▸ **Materials provided**:
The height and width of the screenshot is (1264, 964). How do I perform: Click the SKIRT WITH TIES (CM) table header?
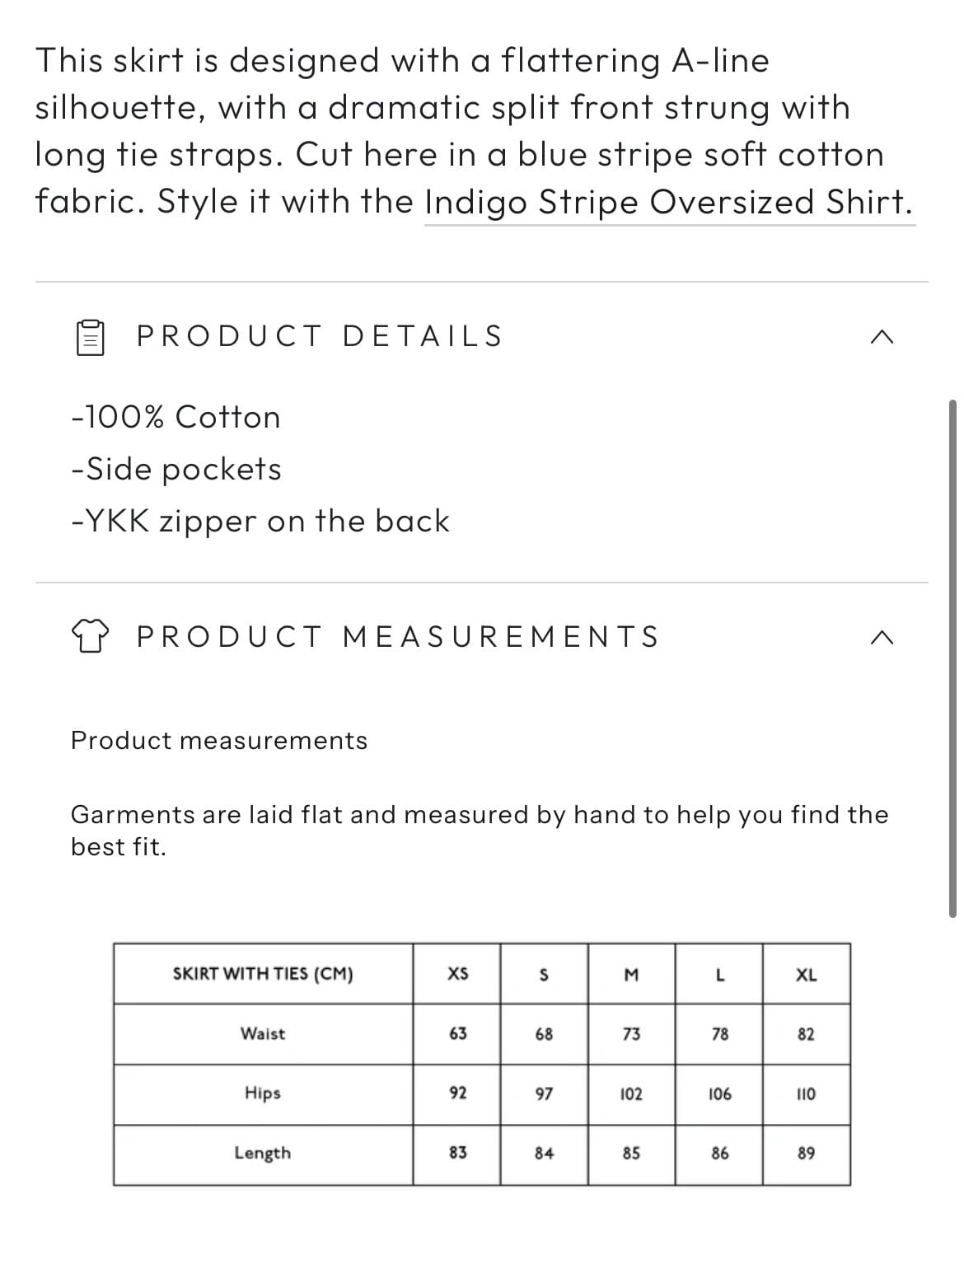[x=263, y=974]
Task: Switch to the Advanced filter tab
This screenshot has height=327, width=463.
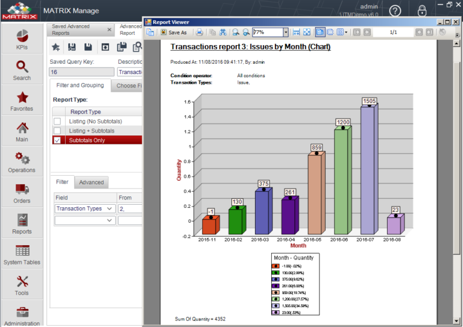Action: (x=91, y=182)
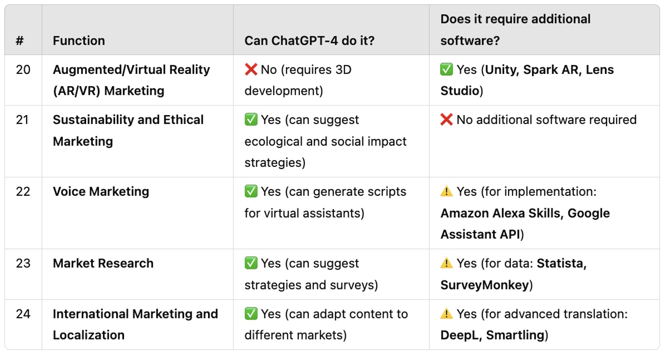Click 'Can ChatGPT-4 do it?' header
This screenshot has width=672, height=359.
309,41
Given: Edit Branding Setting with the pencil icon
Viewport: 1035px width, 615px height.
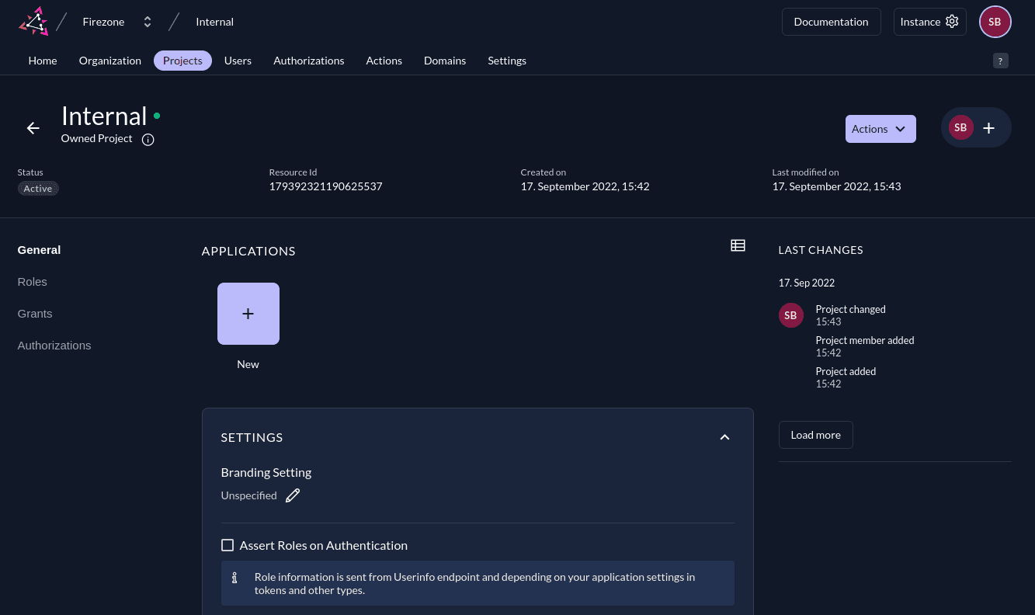Looking at the screenshot, I should point(293,495).
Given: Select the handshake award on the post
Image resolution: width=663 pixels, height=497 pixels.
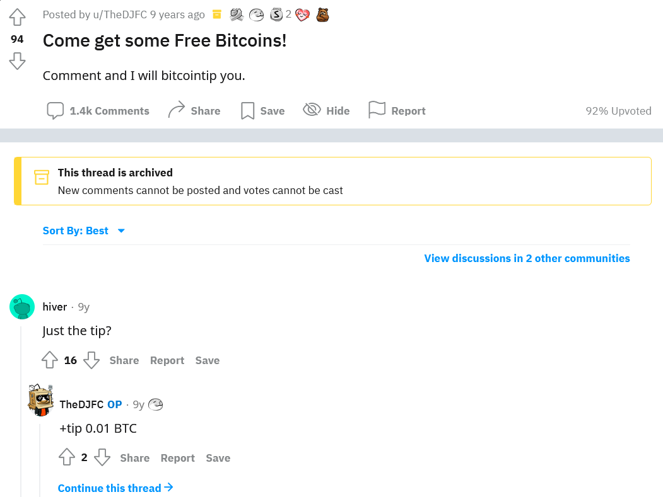Looking at the screenshot, I should pos(236,14).
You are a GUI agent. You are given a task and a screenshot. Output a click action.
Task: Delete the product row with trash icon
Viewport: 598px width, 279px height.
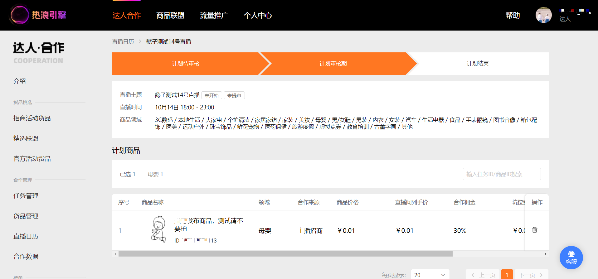point(534,230)
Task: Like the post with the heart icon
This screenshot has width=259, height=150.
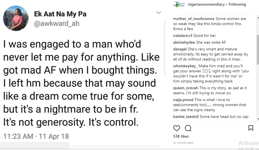Action: point(177,128)
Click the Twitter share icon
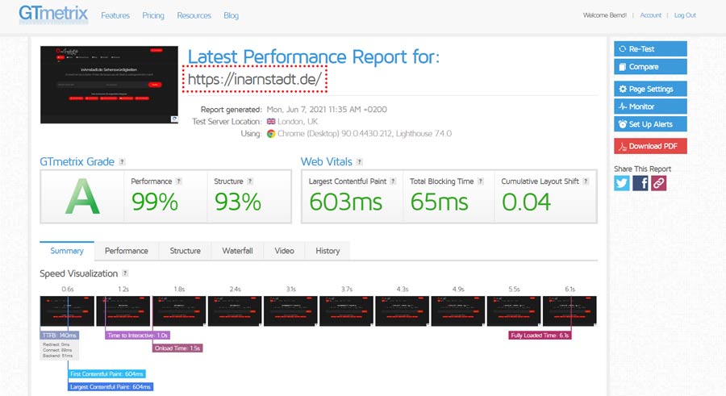This screenshot has height=396, width=726. pyautogui.click(x=622, y=183)

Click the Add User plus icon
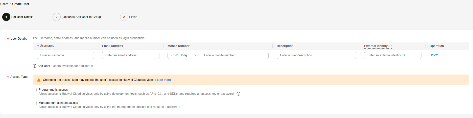pyautogui.click(x=35, y=66)
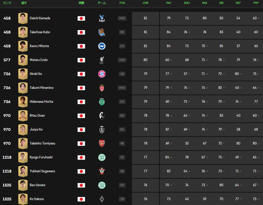This screenshot has width=263, height=205.
Task: Click Arsenal crest in Tomiyasu's row
Action: [x=102, y=143]
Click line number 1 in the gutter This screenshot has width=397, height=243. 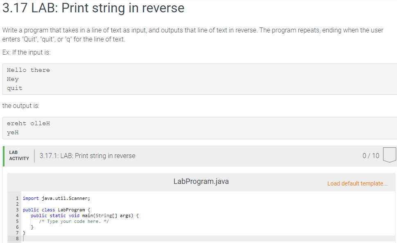coord(17,198)
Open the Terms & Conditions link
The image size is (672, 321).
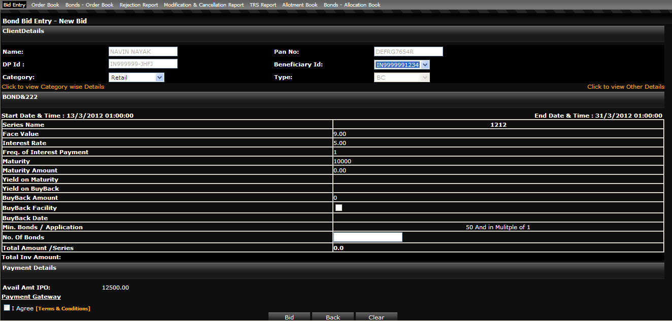coord(63,308)

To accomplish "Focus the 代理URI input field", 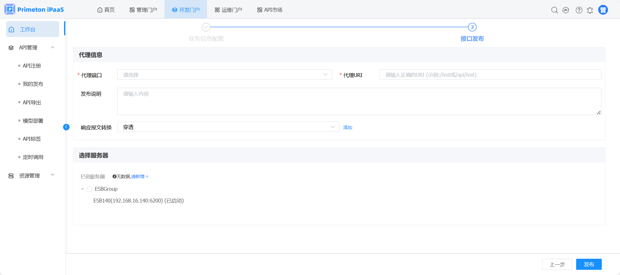I will point(490,75).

▸ **Work instruction**: Pick out each line in the material containing "post".

▸ **Solution to the problem**:
Given: Select the handshake award on the post
Task: Like the post with the heart icon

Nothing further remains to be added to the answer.